Westerwelle sagte, das Außenministerium sei in den Jahren 1933 bis 1945 „aktiver Teil der verbrecherischen Politik im sogenannten Dritten Reich“ gewesen. „Es beschämt uns, wie das Auswärtige Amt und viele seiner Angehörigen während der Nazi-Herrschaft schwere Schuld auf sich geladen haben.“ Er bezeichnete das Auswärtige Amt des Dritten Reichs als „Institution, die sich selbst als Elite verstand und in Wahrheit tief in Verbrechen versank“. Wörtlich sagte Westerwelle: „Da gibt es nichts zu rechtfertigen, da gibt es nichts zu beschönigen.“ Das AA habe sich mit „administrativer Kälte“ am Holocaust beteiligt. Dort habe man auch „frühzeitig über die verbrecherischen Methoden der deutschen Kriegsführung“ Bescheid gewusst. Nur wenige Diplomaten hätten sich für den Widerstand entschieden.
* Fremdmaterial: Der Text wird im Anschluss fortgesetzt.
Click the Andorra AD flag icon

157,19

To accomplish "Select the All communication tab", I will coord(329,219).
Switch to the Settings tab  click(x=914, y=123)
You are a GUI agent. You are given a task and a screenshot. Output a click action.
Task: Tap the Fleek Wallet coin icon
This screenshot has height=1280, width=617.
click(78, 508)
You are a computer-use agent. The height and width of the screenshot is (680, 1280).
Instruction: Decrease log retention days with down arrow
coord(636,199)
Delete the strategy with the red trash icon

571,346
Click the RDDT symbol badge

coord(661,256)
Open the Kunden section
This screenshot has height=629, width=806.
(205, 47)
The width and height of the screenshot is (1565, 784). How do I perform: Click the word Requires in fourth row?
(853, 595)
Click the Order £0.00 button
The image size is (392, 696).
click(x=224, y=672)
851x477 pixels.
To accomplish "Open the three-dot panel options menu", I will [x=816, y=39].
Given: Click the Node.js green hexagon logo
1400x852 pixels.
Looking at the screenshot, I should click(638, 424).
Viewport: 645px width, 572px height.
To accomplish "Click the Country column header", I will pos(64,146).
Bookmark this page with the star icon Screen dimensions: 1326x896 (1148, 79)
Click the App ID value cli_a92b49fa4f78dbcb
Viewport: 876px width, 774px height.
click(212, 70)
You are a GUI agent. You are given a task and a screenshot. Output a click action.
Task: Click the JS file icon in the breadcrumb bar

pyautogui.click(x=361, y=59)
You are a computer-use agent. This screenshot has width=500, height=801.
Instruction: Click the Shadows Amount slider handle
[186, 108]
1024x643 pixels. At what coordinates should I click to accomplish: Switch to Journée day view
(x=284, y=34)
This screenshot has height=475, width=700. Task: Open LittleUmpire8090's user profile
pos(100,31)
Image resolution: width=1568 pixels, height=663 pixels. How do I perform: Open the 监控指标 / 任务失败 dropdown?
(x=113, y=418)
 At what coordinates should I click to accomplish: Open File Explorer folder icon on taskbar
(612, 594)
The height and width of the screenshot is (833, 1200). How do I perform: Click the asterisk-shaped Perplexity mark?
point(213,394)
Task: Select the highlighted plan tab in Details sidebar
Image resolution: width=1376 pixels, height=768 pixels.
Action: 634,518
Die Kommission war 2005 vom damaligen Außenminister Joschka Fischer (Grüne) ins Leben gerufen worden , nachdem es Streit um Nachrufe für gestorbene Diplomaten mit brauner Vergangenheit gegeben hatte. Aus der Opposition kam die Forderung, auch die Nazi-Vergangenheit anderer Ministerien untersuchen zu lassen. Die Forderung nach einer Umbenennung des Auswärtigen Amts lehnte Westerwelle in der „Frankfurter Allgemeinen Zeitung“ ab.